Ryzen 2 2700X and 2600X Review – Pinnacle Ridge

 When AMD released its first Ryzen processors a year ago, it seemed almost too good to be true; AMD was able to regain competition with Intel after years, and how. The Ryzen processors made a huge step forward in terms of current concepts and combined good performance with relatively low energy consumption. A new generation and architecture also require a new platform, and AMD promised that the AM4 platform, as we are used to from the company, can handle various process generations.
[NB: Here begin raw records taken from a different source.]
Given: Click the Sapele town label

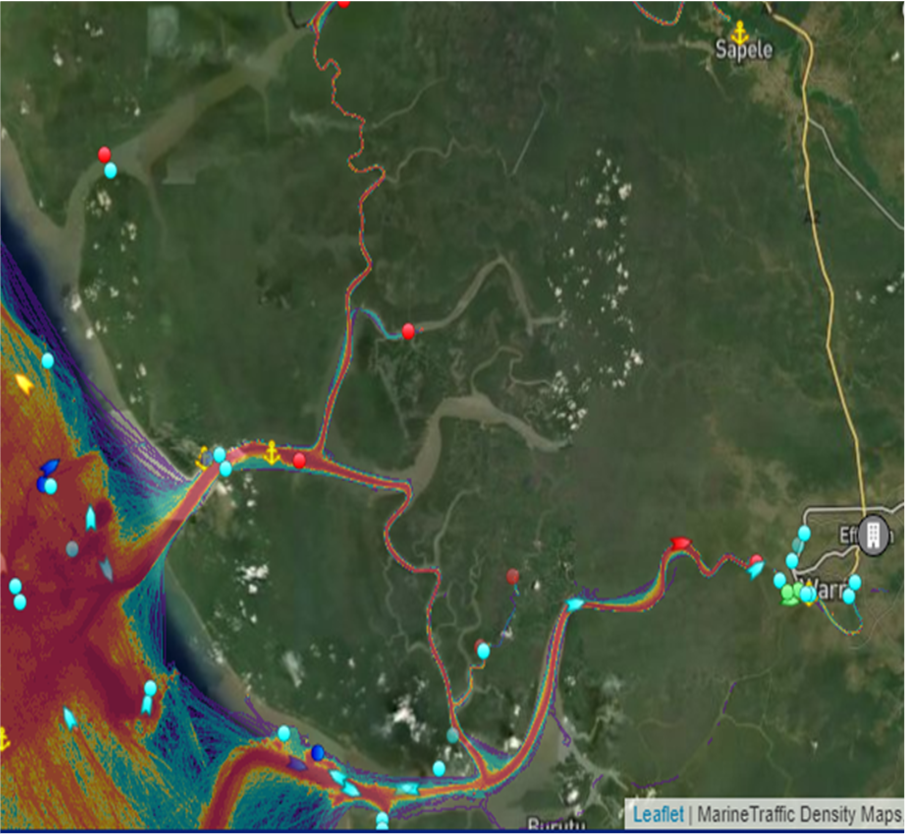Looking at the screenshot, I should coord(743,50).
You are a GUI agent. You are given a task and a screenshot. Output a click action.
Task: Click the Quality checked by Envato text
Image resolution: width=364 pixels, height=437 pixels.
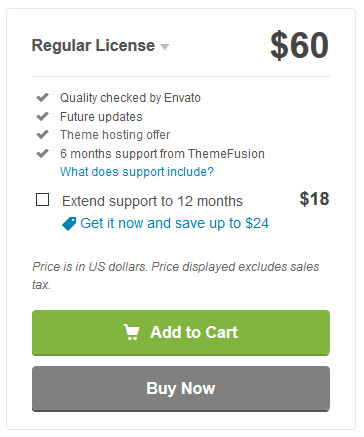130,98
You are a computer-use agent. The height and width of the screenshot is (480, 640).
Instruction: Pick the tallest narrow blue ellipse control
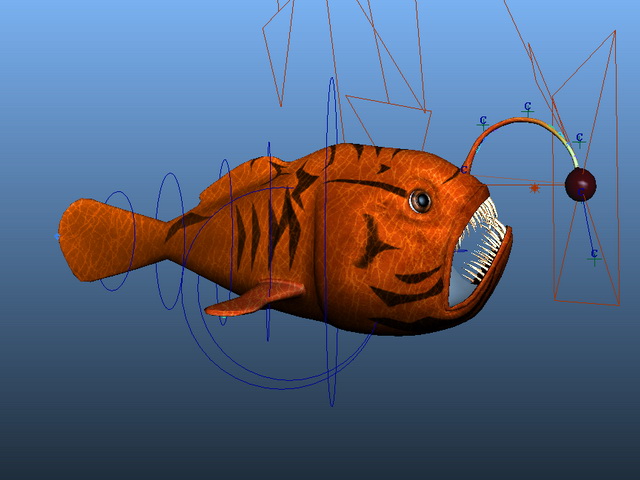332,242
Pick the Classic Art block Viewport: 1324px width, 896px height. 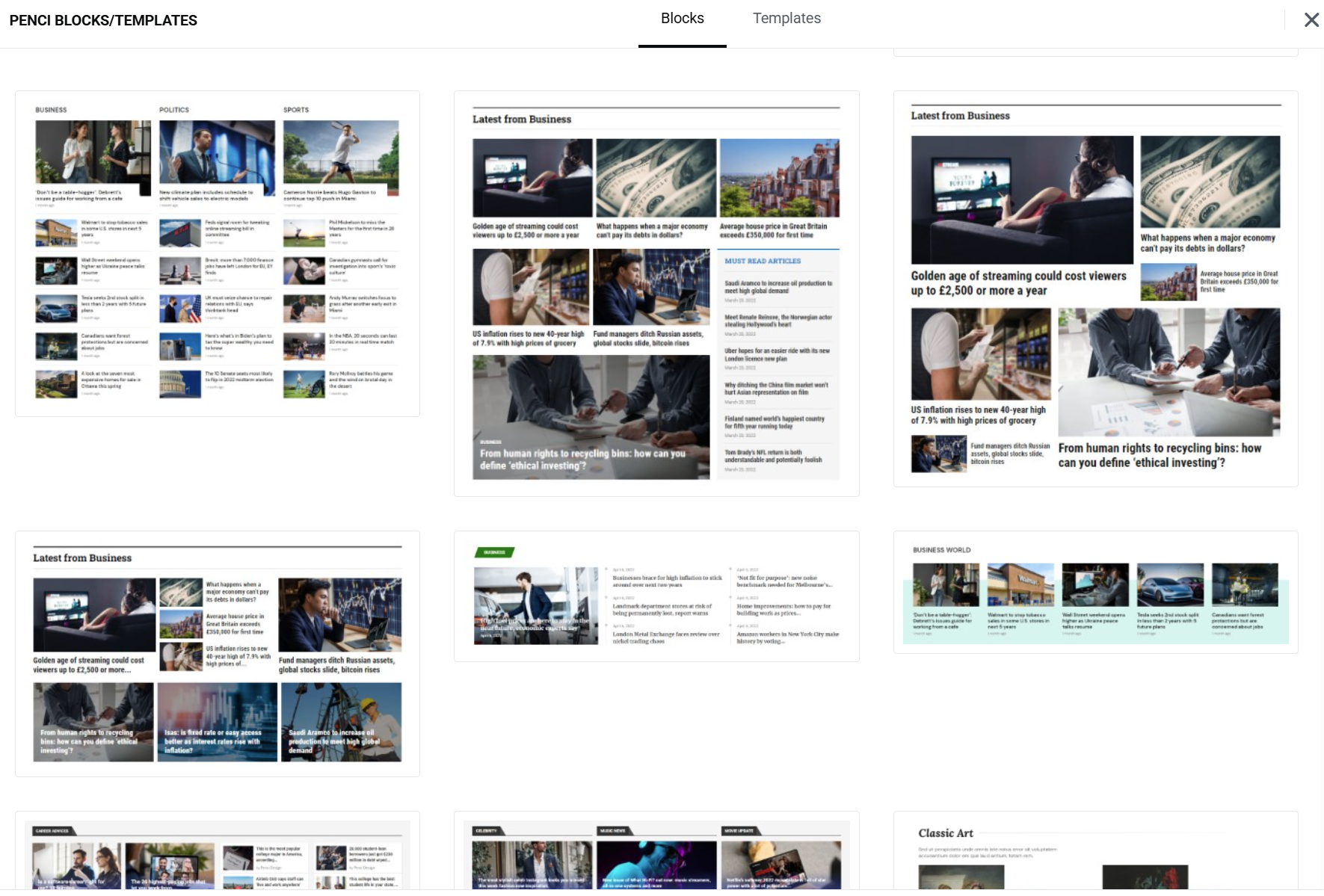[1094, 852]
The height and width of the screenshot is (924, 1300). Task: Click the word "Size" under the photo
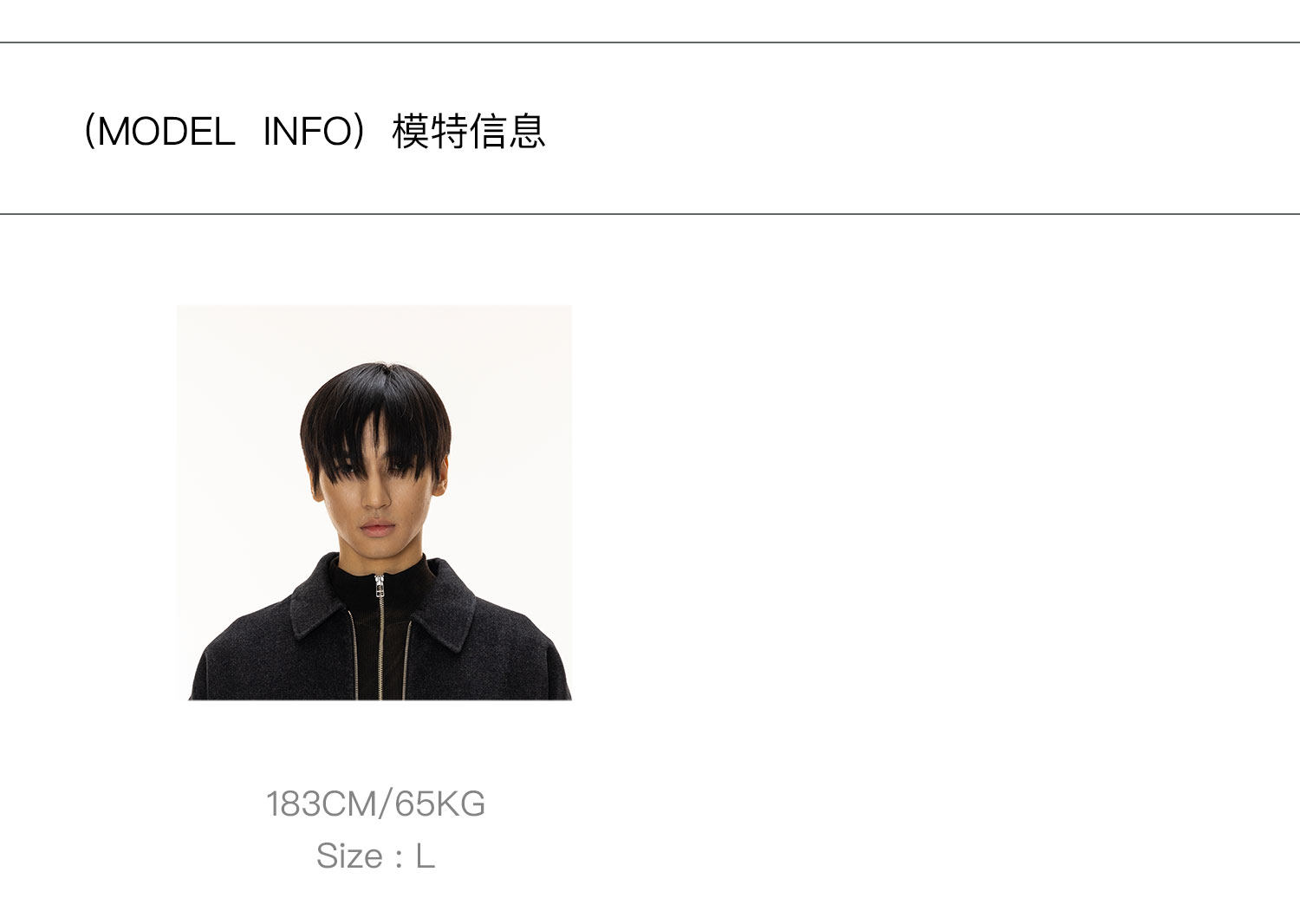[x=349, y=856]

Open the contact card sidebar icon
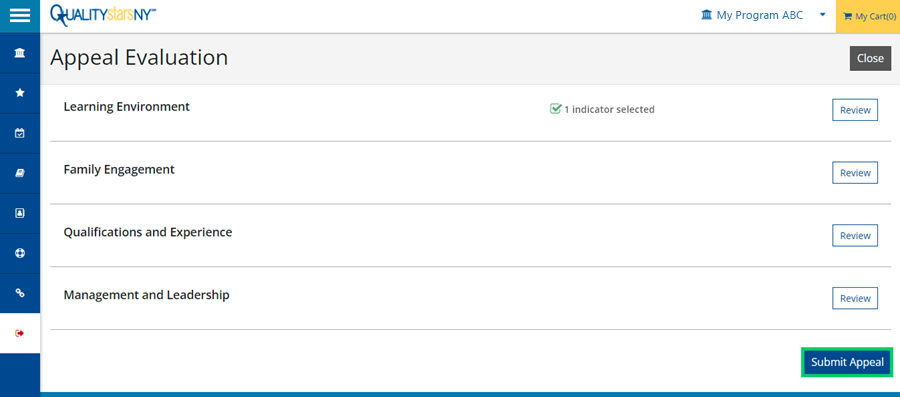click(x=20, y=213)
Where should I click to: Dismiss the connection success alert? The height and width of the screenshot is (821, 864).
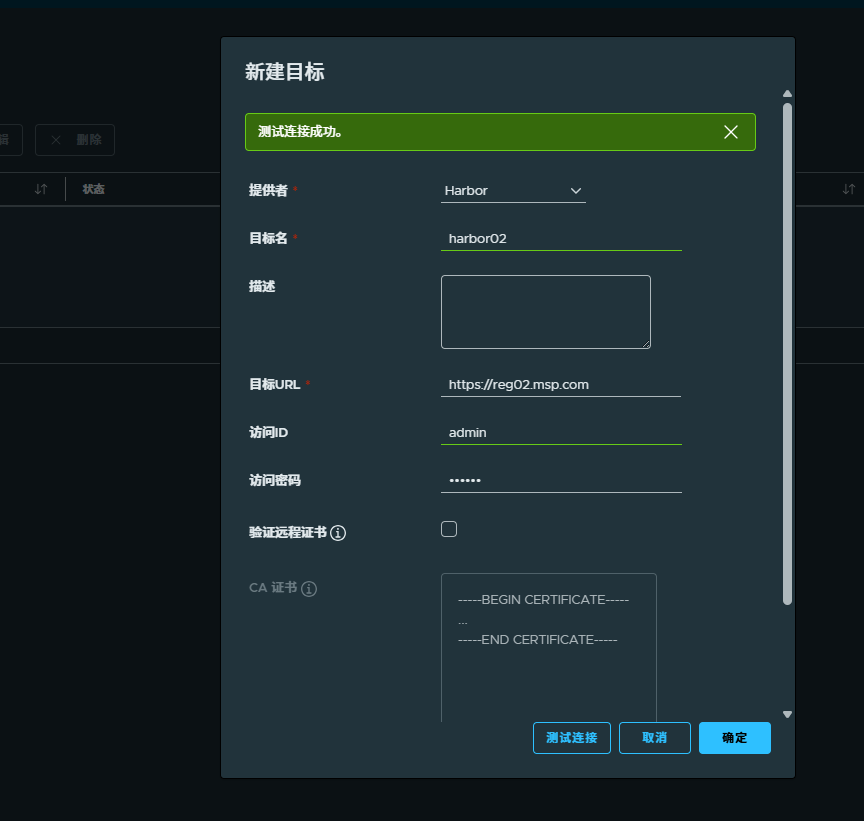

Finally the new generation is there, and yes, also the new processors you can use on existing motherboards. AMD has given the second generation Ryzen the codename Pinnacle Ridge, with cores called Zen +. The processors can be recognized by the type number that starts with a 2, where the previous Ryzen generation, with Zen cores, starts with a 1.
Although Pinnacle Ridge processors without problems on AM4 boards with the B350 or X370 chipsets work, according to AMD, it is advisable to combine a motherboard with the latest chipset, X470, with the new Ryzen 2 processors. That chipset can get just a bit more performance from the xfr functionality, the extra turbo. The suggested retail prices for four available Ryzen 2 processors, the Ryzen 7 2700X and 2700, and the Ryzen 5 2600X and 2600, are 329 and 299 dollars respectively, and 229 and 199 dollars. We tested the first three: we could not get hold of the 2600.